Using the National Science Foundation's Robert C. Byrd Green Bank Telescope, radio astronomers have found that Smith's cloud has a mass of at least one million solar masses and measures 3000 parsec long by 1000 pc wide in projection. The cloud is between 11100 parsec and 13700 parsec from Earth and has an angular diameter of 10 to 12 degrees, approximately as wide as the Orion constellation, or about 20 times the diameter of the full moon, although the cloud is not visible to the naked eye.

The cloud is apparently moving towards the disk of the Milky Way at 73 ± 26 kilometers per second. Smith's Cloud is expected to merge with the Milky Way in 27 million years at a point in the Perseus Arm. Astronomers believe it will strike the Milky Way disk at a 45° angle, and its impact may produce a burst of star formation or a supershell of neutral hydrogen.

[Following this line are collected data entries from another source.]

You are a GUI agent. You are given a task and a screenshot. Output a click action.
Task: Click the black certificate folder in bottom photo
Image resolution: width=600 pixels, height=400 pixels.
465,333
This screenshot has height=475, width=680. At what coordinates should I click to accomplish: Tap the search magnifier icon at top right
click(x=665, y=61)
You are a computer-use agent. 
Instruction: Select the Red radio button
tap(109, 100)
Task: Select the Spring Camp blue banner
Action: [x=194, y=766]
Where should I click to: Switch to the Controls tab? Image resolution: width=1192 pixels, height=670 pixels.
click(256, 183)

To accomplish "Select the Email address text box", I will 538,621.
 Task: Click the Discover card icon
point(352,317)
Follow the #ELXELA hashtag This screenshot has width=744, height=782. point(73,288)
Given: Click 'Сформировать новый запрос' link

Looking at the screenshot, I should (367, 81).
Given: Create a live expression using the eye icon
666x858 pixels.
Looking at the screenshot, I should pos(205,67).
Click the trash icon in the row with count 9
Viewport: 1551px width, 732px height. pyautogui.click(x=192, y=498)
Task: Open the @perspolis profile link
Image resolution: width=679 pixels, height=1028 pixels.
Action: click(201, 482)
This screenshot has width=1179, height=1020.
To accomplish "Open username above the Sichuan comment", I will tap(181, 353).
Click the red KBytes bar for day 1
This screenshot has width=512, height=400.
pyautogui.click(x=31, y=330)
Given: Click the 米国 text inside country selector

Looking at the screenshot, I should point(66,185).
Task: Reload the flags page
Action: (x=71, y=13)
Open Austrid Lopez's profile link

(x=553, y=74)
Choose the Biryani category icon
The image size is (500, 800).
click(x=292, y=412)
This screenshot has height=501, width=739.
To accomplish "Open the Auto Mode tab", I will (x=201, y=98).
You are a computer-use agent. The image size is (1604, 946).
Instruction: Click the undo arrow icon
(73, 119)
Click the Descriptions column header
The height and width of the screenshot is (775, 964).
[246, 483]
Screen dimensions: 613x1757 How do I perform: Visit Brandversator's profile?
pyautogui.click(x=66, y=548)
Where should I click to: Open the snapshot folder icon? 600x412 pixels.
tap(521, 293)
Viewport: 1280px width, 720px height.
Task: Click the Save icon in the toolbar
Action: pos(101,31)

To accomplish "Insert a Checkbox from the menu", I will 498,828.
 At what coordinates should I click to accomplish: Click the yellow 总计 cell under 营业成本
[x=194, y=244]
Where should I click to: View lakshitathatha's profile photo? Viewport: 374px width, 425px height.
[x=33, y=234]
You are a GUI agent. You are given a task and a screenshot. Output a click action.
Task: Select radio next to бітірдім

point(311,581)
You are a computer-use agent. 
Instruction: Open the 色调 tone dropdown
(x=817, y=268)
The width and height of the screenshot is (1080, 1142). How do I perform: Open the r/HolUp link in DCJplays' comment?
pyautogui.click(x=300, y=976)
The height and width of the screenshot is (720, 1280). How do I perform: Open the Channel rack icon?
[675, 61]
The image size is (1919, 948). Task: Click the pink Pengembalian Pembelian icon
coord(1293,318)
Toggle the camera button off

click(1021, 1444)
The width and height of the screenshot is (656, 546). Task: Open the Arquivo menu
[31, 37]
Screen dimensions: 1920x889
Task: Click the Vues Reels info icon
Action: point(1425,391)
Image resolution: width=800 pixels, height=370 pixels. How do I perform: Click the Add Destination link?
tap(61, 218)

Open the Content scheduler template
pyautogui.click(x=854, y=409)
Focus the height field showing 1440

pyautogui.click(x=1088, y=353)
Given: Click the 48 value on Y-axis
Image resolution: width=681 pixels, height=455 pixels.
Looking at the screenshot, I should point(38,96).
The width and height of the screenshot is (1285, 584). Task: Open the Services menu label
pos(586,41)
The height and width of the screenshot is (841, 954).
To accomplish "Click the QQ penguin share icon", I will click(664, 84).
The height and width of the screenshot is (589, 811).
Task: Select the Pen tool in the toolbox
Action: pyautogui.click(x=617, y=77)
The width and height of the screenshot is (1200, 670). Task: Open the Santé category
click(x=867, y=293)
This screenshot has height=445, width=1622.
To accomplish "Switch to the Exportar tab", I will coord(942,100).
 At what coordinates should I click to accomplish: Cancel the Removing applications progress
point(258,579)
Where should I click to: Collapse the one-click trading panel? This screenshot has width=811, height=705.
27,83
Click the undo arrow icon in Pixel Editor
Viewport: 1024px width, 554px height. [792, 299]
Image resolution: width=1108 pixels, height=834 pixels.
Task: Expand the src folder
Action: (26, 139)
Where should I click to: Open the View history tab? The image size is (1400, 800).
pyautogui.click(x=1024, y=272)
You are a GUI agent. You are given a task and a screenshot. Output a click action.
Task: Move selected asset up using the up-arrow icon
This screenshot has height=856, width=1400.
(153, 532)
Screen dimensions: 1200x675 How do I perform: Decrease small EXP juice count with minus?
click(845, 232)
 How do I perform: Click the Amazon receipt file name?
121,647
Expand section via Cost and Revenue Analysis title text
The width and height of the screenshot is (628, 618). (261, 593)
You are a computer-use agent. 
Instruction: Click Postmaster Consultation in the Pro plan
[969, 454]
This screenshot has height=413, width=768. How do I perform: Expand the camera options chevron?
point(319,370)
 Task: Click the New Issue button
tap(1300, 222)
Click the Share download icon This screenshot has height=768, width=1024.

Projecting the cloud's trajectory backwards through time, it is estimated that it had passed through the disk of the Milky Way some 70 million years ago. To have survived this previous encounter, astronomers have suggested that it is embedded inside a massive dark matter halo. The fact that it survived this previous encounter means that it is likely to be much more massive than previously thought, and may be a candidate for being a dark galaxy. In this scenario it would be a failed dwarf galaxy, with the ingredients to form a stellar galaxy, but few if any detectable stars. However, chemical abundance measurements from the Hubble Space Telescope argue against this hypothesis; these measurements show that the Smith Cloud has an average metallicity of one half of the solar value, indicating that its gas originates in the Galaxy, not from an extragalactic source. The cloud's orbit and metallicity are both consistent with an origin in the outer disk of the Milky Way. The mechanism by which this gas was released is not known.